### Given data:
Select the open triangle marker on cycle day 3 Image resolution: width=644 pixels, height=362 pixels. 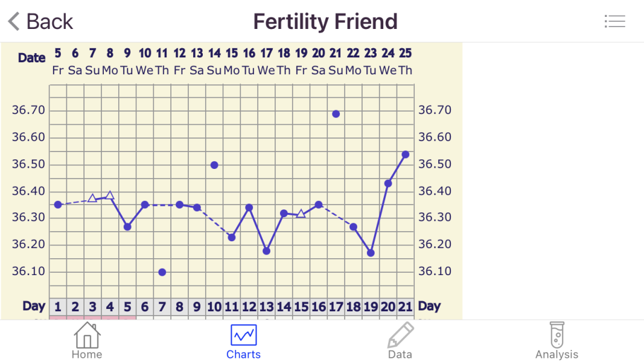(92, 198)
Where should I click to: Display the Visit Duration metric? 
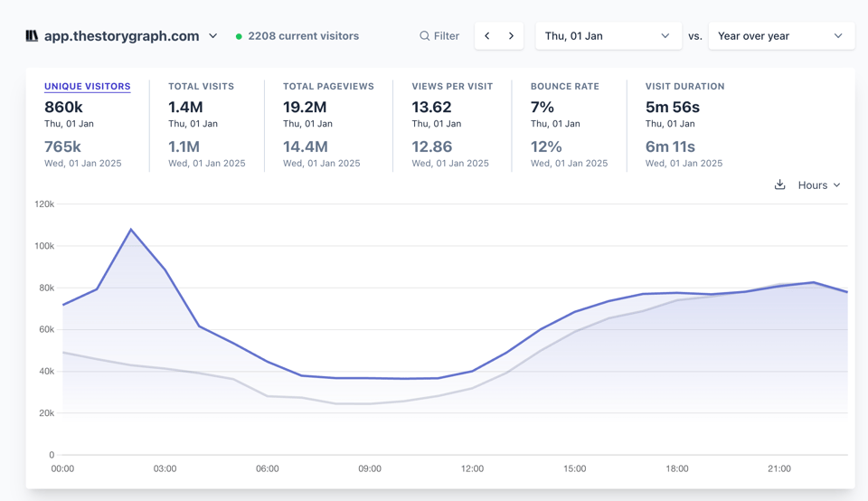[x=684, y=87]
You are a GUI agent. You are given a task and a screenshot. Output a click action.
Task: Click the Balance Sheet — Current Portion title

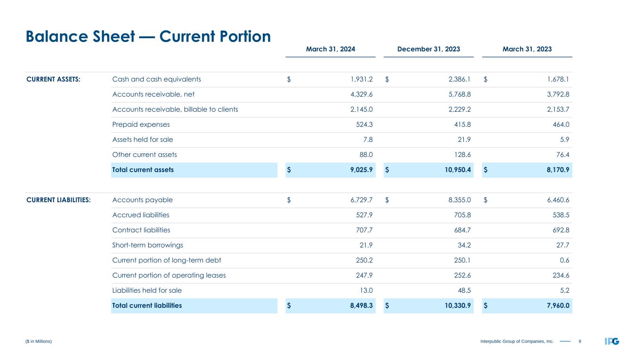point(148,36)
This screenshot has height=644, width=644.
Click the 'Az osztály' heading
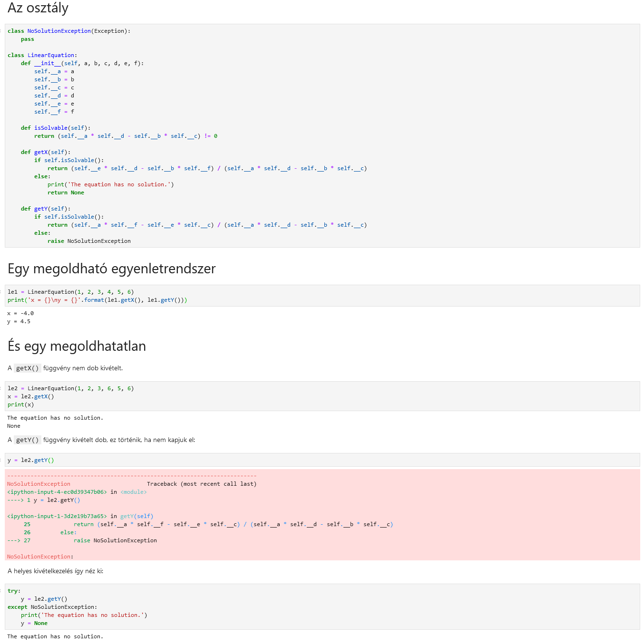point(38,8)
==
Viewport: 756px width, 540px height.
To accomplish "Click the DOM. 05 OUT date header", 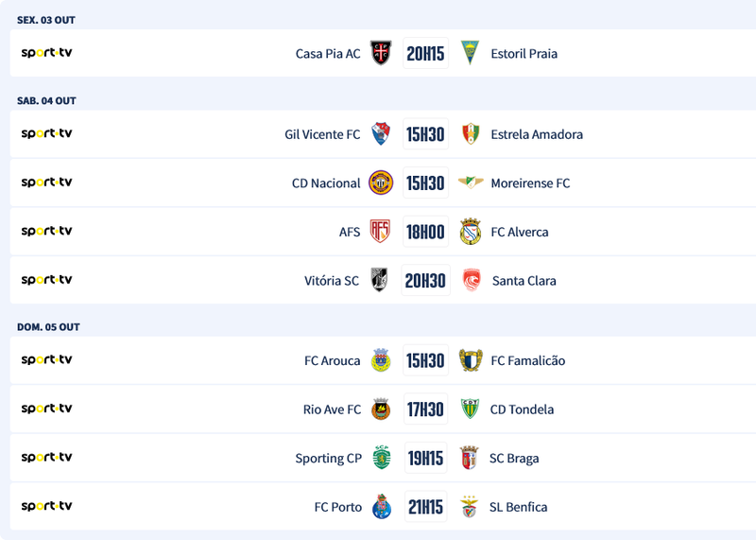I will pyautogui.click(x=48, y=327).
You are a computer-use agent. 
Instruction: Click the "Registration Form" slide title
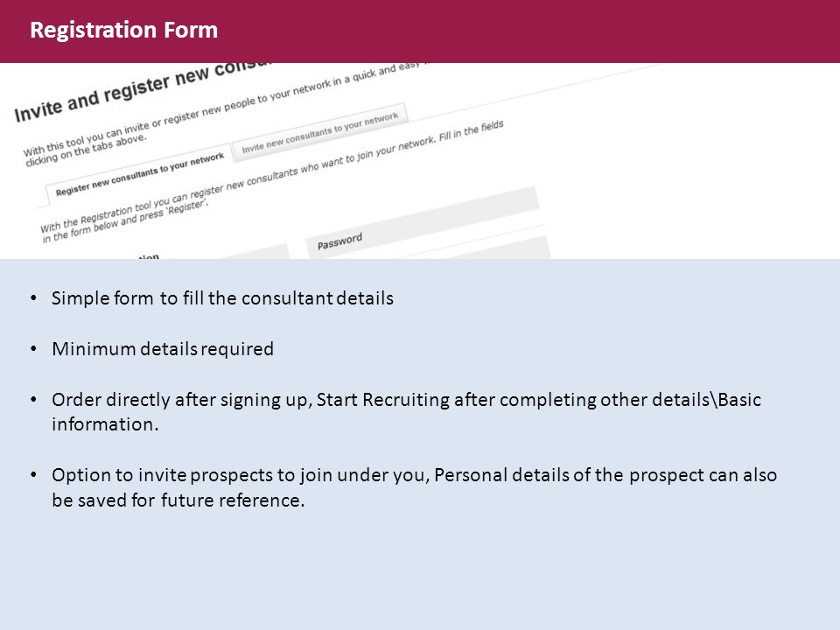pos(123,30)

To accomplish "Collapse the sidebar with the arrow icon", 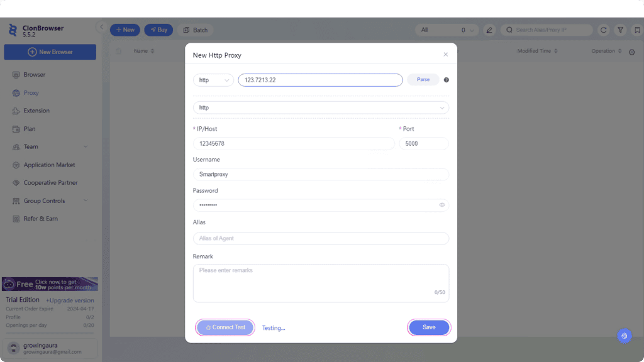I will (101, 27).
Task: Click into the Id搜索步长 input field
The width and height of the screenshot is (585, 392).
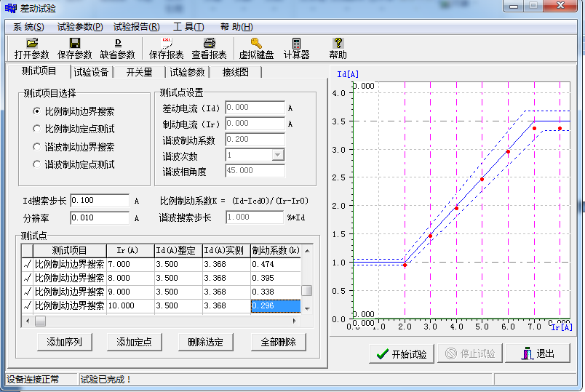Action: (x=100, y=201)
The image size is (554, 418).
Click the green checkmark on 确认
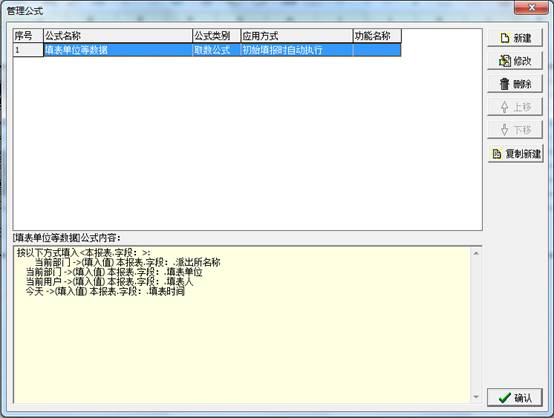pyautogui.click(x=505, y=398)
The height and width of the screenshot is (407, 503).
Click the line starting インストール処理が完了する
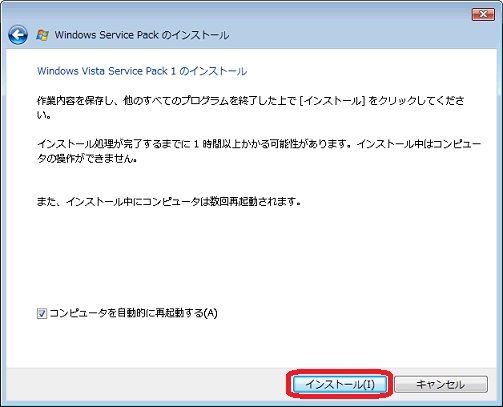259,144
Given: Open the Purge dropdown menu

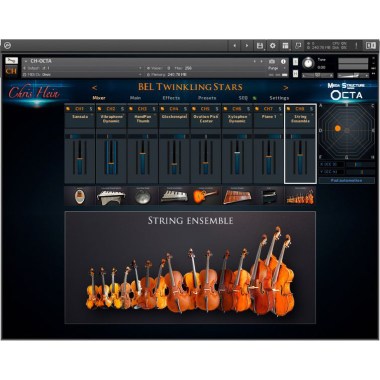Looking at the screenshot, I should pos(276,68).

### What is required:
Please find all lines of the entries that hold the string "agent" and copy them.

### Response:
You are a GUI agent. You are given a task and a screenshot. Output a click action.
You are a computer-use agent. 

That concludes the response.